Para acabar de vez com o conceito redutor, ou classificação
preconceituosa, de livro “queer”.
Estamos perante uma quase-novela onde o amor inevitável,
interrompido e truncado entre Raimundo Gaudêncio e Cícero se encontra contido numa carta que ficará por ser lida durante décadas. De um romance sobre como o amor
iniciático e pós-adolescente entre dois rapazes, encerrado no sertão profundo, se
transforma num longo percurso-poema sobre as várias camadas que o preconceito e
o medo podem conter; como esse preconceito, a ignorância e o medo congénitos
podem ditar a violência e a profunda infelicidade dos seres. Sobre, ainda, a
necessidade premente da palavra dita oralmente e da urgência da aprendizagem na direcção da leitura da
palavra escrita, escondida, ansiada.
Como em «Carta de Uma Desconhecida» de Stefan Zweig (1922), «A Palavra que Resta» usa a expressão romântica extrema, neste caso de índole rural e oral (lembrando por vezes a cadência ritmada de Saramago), onde é
a leitura adiada que dá o mote para que o leitor siga atrás da história, levado pelo inexorável atraso de décadas de auto-repressão e desejo escondido.

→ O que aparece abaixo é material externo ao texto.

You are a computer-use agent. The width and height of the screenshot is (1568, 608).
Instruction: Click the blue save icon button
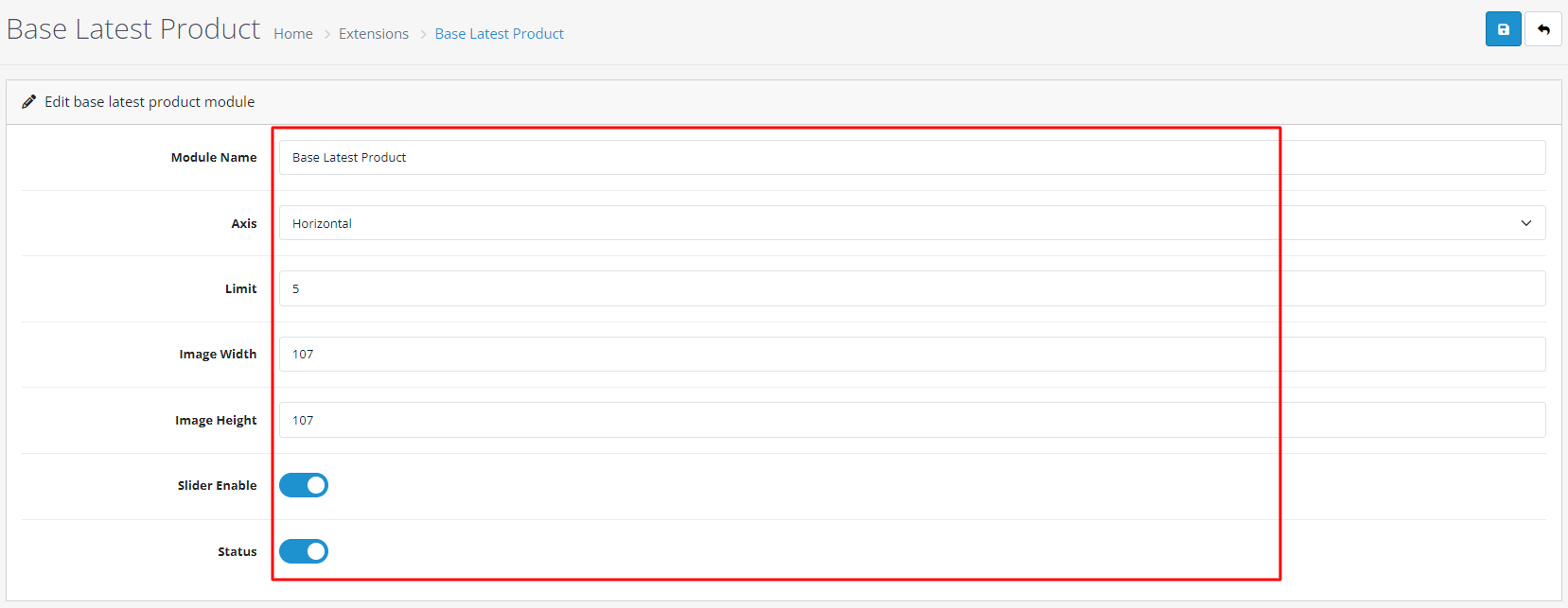[1503, 29]
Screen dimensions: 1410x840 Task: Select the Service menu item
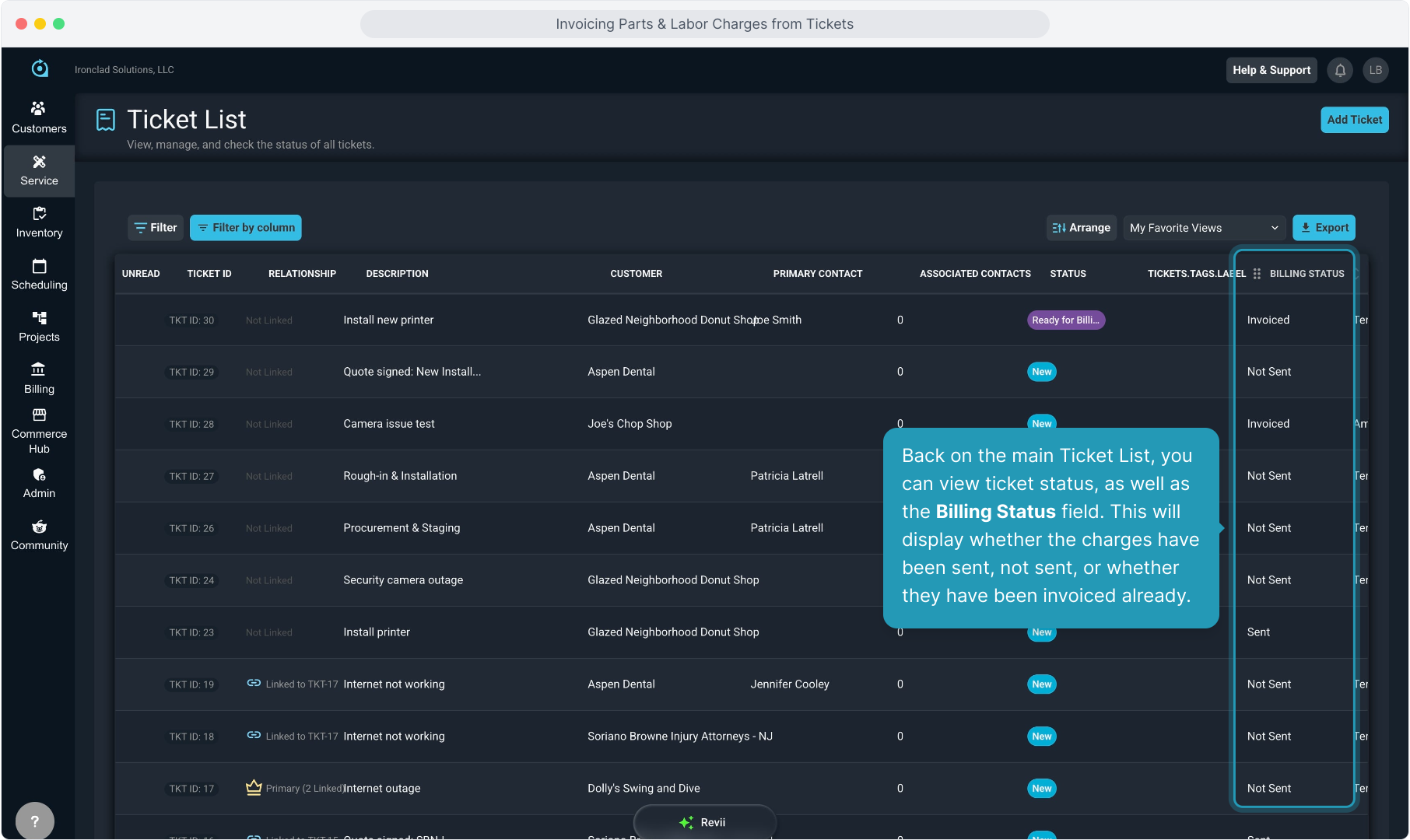39,170
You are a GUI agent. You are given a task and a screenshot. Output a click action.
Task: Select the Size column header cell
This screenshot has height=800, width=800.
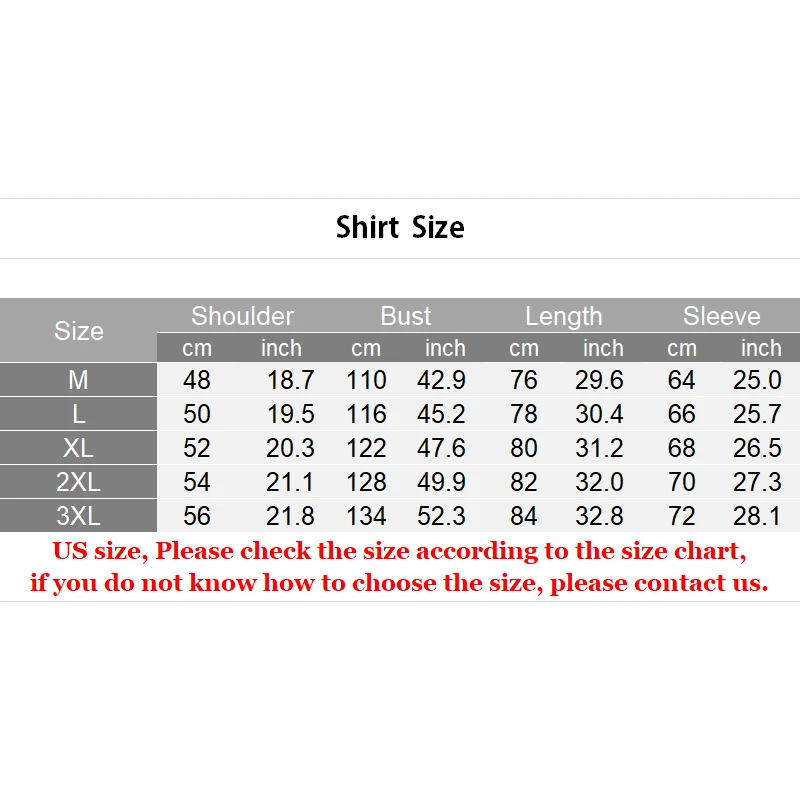[78, 331]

Um romance-novela que tem por centro o longo capítulo “Estrada”
que nos indica o percurso a que o protagonista deverá regressar de modo
desejado e simultaneamente recusado, como sempre acontece no caminho que se faz de volta ao passado. E, já no final, em
outro mais longo capítulo, “Casa” contém o regresso final consumado. Estrada e
Casa, o eterno retorno de Raimundo Gaudêncio. O mesmo desejo de voltar à palavra que devia
ter sido dita e ouvida junto a uma cruz na margem do rio, muito tempo antes, a recusa de sofrer a
ausência que o preconceito impôs de modo tão violento para toda a vida.
Assim, aqui fica registado somente o amor inicial, carnal e
fraterno entre dois corpos unidos desunidos que descobrem que também eles foram construídos
na base da pulsão ditada pelas duas respectivas almas.